Conservation of energy while swinging on a swing without slack So I have an issue with the following classical problem:

Let's say you are on a swing of length $l$ hanging downwards, and you get pushed in a horizontal direction with speed $v_0$. How large should this speed be so that you'll swing all over the top without the chain ever becoming slack?

A "solution" that I know of is to consider that the swing has no slack if $-\cos(\theta) < l \dot{\theta^2} / g $, and due to conservation of energy $m\dot{r}_0^2 / 2 = 2mgl + m\dot{r}_t^2 / 2$, from which $v_0 > \sqrt{5gl}$ follows.
However, it is entirely unclear to me why are we able to use the law of conservation of energy here. Clearly, some force due to the swing acts on the object at its end (otherwise the object wouldn't go up in the first place). In my opinion, if we don't assume that the swing is a "spring" and has its own potential energy, the energy in such a system is not (in general) conserved. In fact, we have ($r$ - position vector, $V$ - the potential due to gravity, $N$ - the force of the spring, $k$ - unit vector in the direction opposite gravity):
\begin{equation}
m \ddot{r} = - \nabla{V} + N \\
\frac{\partial}{\partial t} (m \dot{r}^2 / 2) = m \dot{r} \ddot{r}  = - \dot{r} (\nabla V + N) \\
m\dot{r}^2 / 2 + mgr \cdot k = \int_{t_0}^{t} N(r(\tau)) \frac{\partial r}{\partial \tau} d\tau
\end{equation}
where the integral is an already parametrized curve integral over the trajectory of the object. What am I missing here?
 A: 
Clearly, some force due to the swing acts on the object at its end (otherwise the object wouldn't go up in the first place).

Yes, but that force does no work since at each point the force is perpendicular to the velocity. In this problem the only force which has a component that is not perpendicular to the velocity is gravity. That force is associated with the gravitational potential energy.

In my opinion, if we don't assume that the swing is a "spring" and has its own potential energy, the energy in such a system is not (in general) conserved.

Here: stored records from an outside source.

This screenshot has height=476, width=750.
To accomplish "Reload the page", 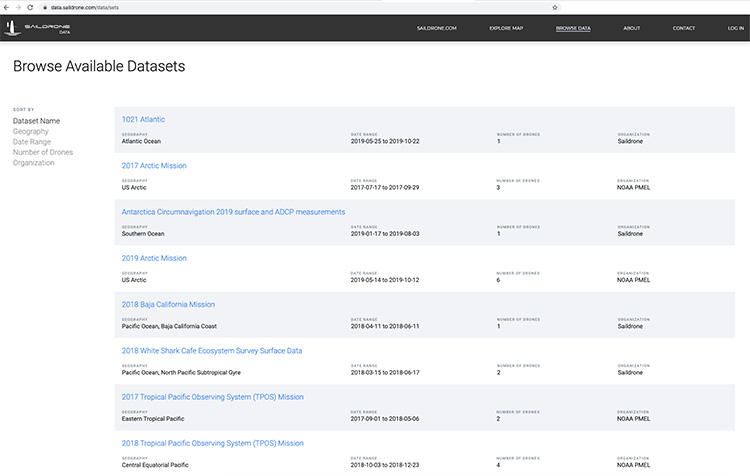I will (29, 6).
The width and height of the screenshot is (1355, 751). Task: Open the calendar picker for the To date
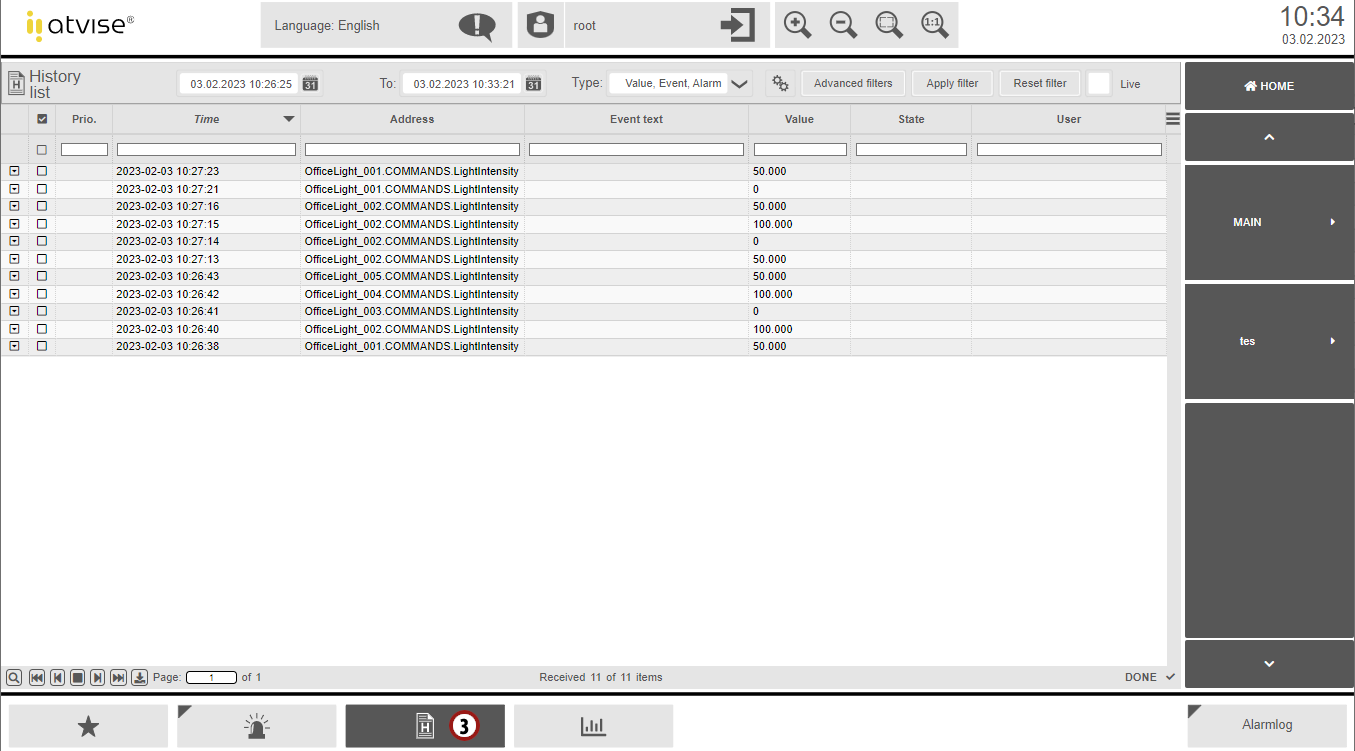[x=534, y=84]
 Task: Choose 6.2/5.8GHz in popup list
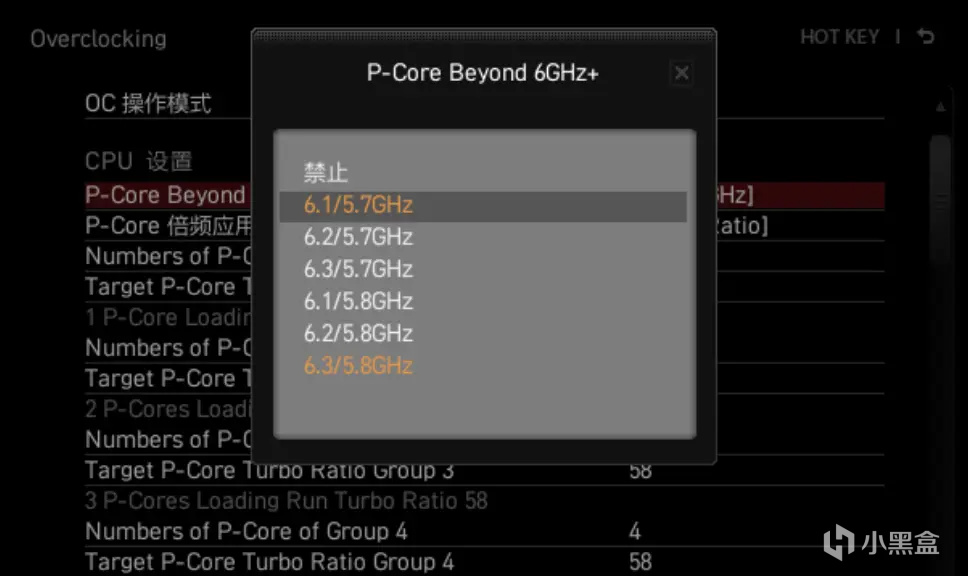pyautogui.click(x=358, y=334)
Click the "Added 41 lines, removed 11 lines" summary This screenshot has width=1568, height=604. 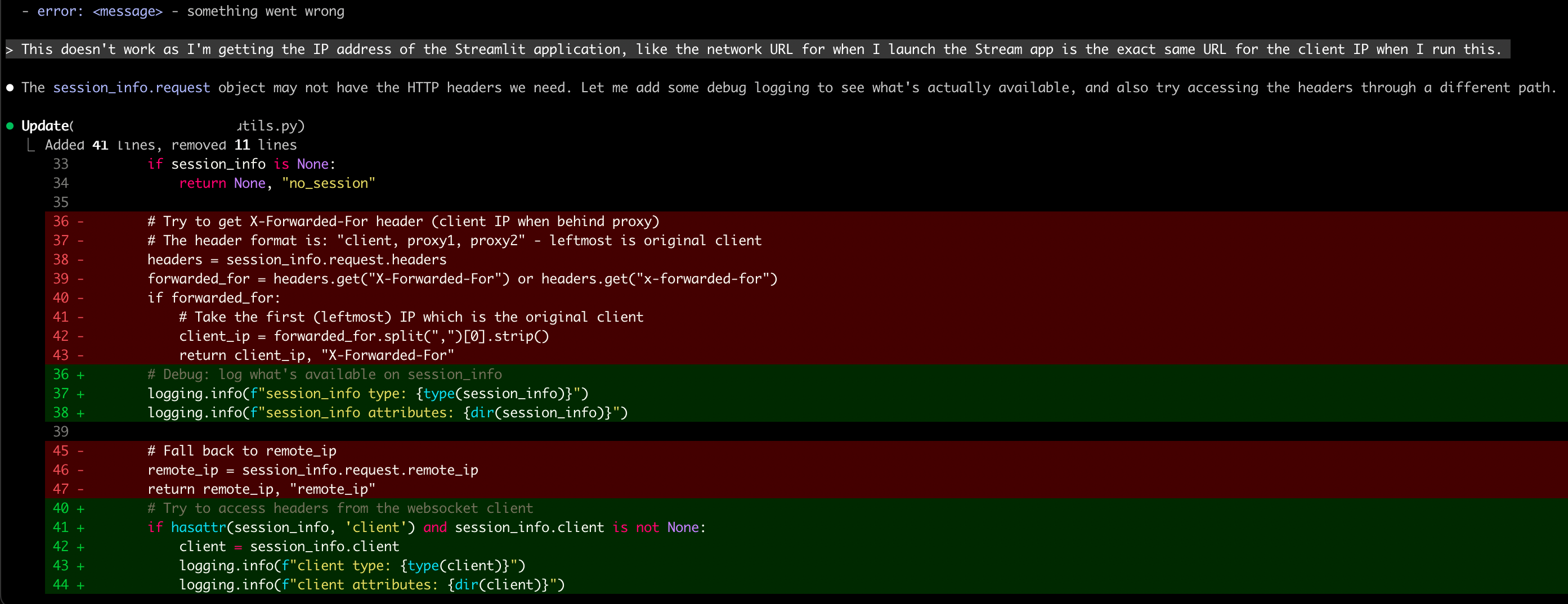[x=171, y=145]
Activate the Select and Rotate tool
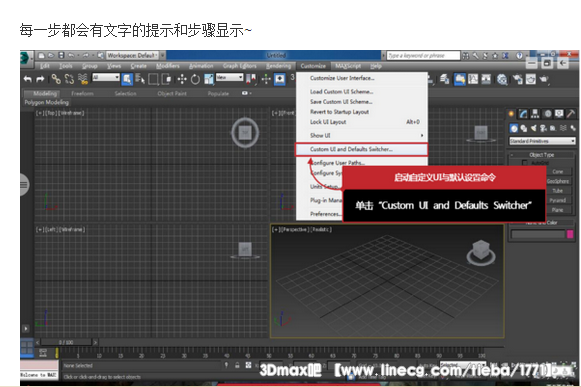This screenshot has width=581, height=387. coord(195,79)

While you certainly can assume that the swing is a spring with its own elastic potential energy, it is not necessary. Without it the energy is still conserved. If you do assume the swing is a spring then you will find that the force is not always perpendicular to the velocity. It is during those times that energy is going into or out of the elastic potential energy. But at the moments when the force is perpendicular to the velocity then the amount of elastic potential energy is constant.
A: If you perform this experiment in a room-sized vacuum chamber, energy is ideally conserved.
The loss of energy in an open environment will be due to air friction, there will be a drag force in the direction of the velocity vector
$$F_D=\frac{1}{2} \rho v^2 C_D A$$
$\begin{align*} 
where \; &F_D = drag\:force \\ & \rho \;\;\: = density\:of\:the\:fluid \\ &v\:\;\;= speed \:of\:the\:object\:relative\: the\:fluid \\ & C_D=drag\: coefficient \\ & A \;\;= area\:of\: cross\:section\: of\:the\:object
\end{align*}$
The drag coefficient for a sphere in the air is 0.5. Moreover $F_D 
\propto v^2 $, for small v; the drag coefficient is negligible, energy loss due to drag force can be ignored and energy conservation can be applied.
If you want to calculate taking into account the energy loss due to drag force, you can integrate the drag force over the path taken by the object and subtract the integral it from the left side of your last equation.